An Introduction to FreeS/WAN, Part II
Last month I introduced FreeS/WAN, Linux's implementation of the IPSec tunneling protocol for secure virtual private networks (VPNs). For my sample configuration, I used the common scenario of remote access (RA) VPN. RA VPNs, you'll recall, are used when each remote user is expected to connect to the home network using separate connections, resulting in a one-tunnel-per-user setup.
But what happens when some or all of your remote users are connected to the same local area network (LAN)? I mentioned this type of site-to-site VPN scenario last month, but I didn't explain how to set up one. Building site-to-site VPNs with FreeS/WAN, therefore, is our focus this month.
Before we dive into FreeS/WAN configurations, let's take a quick look at architectural considerations. Figure 1 shows a typical site-to-site VPN network layout.
In Figure 1, each site's firewall acts as a tunnel endpoint. There are several good reasons to use a firewall as a VPN endpoint:
Convenience: most firewall platforms support IPSec or some other VPN protocol, eliminating the expense and time required to configure and administer separate VPN servers.
Security: a firewall acting as a VPN endpoint can regulate traffic entering and leaving VPN tunnels with excellent granularity and accuracy.
Simplicity: if your firewall and IPSec software were designed to run together on the same host, it can be much easier to get your tunnels working and to troubleshoot them when they don't.
However, there are several reasons why this type of setup may not be feasible or desirable:
Non-interoperability: if you aren't in control of both sides of the VPN tunnel (e.g., if you're connecting to a vendor's or partner's network), the remote firewall's VPN implementation may not be compatible with your firewall's.
Performance: if your firewall is already fully or over-subscribed doing its normal duties, it may not be able to support the added overhead of VPN authentication and encryption.

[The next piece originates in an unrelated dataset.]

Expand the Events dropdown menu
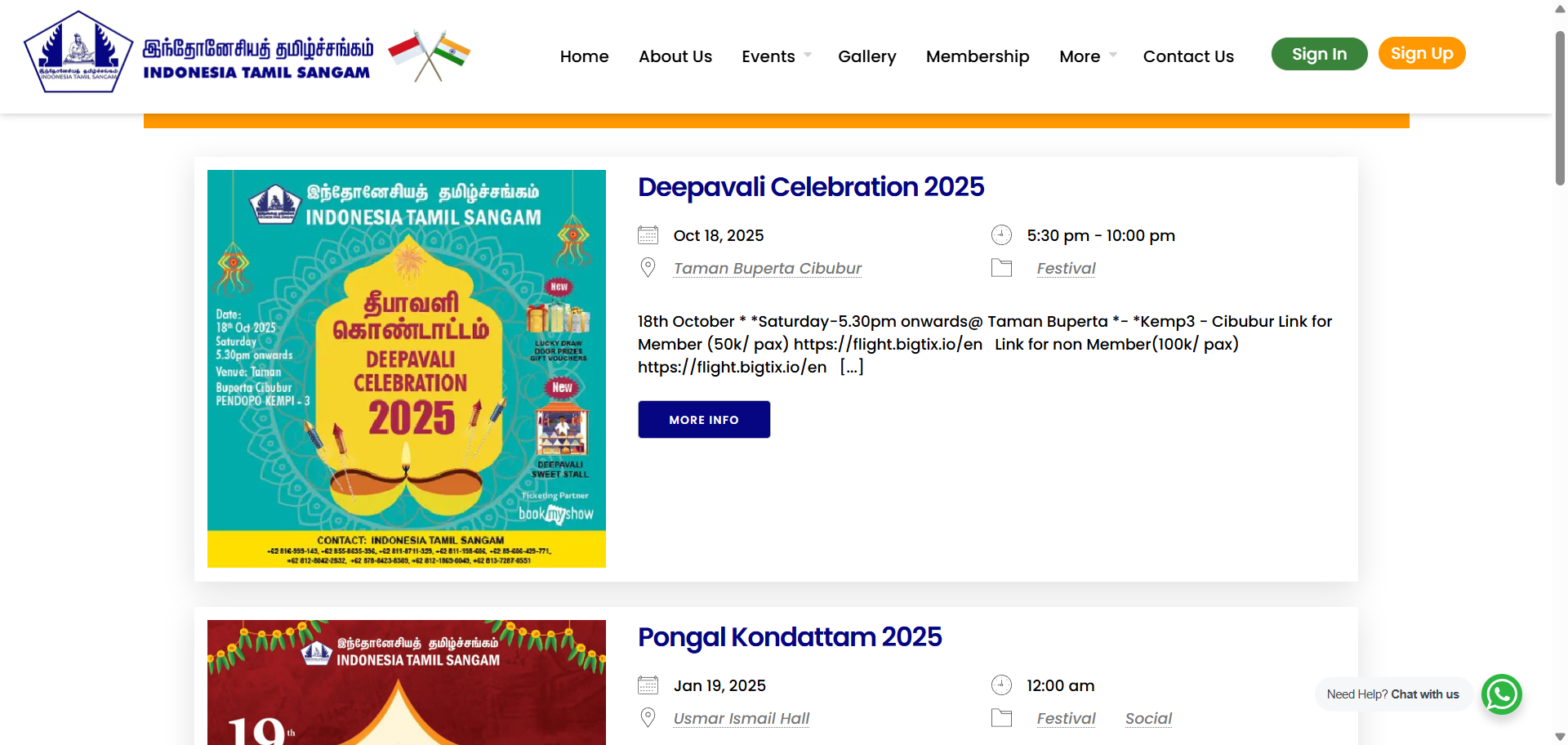1568x745 pixels. pos(768,56)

In Figure 2, each VPN endpoint is a dedicated computer (in Figure 2 both endpoints are set up this way, but you can also mix and match, say, a combined firewall/VPN endpoint on one end and a split on the other). It may seem reckless to put any device in parallel with your firewall. Couldn't such a device be used as a back door?
Indeed, it could—unless the VPN server is carefully configured to accept only VPN traffic and its VPN software is carefully configured to accept VPN connections from only approved endpoints, i.e., using strong authentication mechanisms.

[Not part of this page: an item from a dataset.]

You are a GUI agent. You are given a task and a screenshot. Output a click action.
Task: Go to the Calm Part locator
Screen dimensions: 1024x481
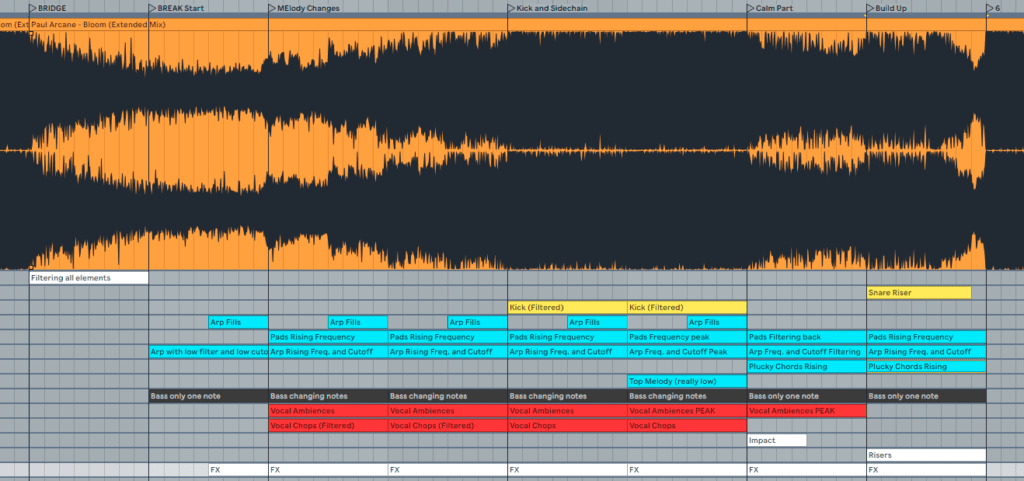point(750,8)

Let's jump right into FreeS/WAN and see how to set up a site-to-site VPN with endpoints secure enough to reside either on firewalls or on standalone hosts.
Figure 3 shows a site-to-site VPN scenario that's functionally equivalent to the one in Figure 1. That is, it also has the same host at each site serving as a combined Linux firewall and FreeS/WAN IPSec server. Figure 3, however, offers a bit more detail. First, you can see that each network is connected to the Internet via a local router. Second, Figure 3 shows the IP addresses needed for tunnel definitions (we'll see which IPs get used where shortly).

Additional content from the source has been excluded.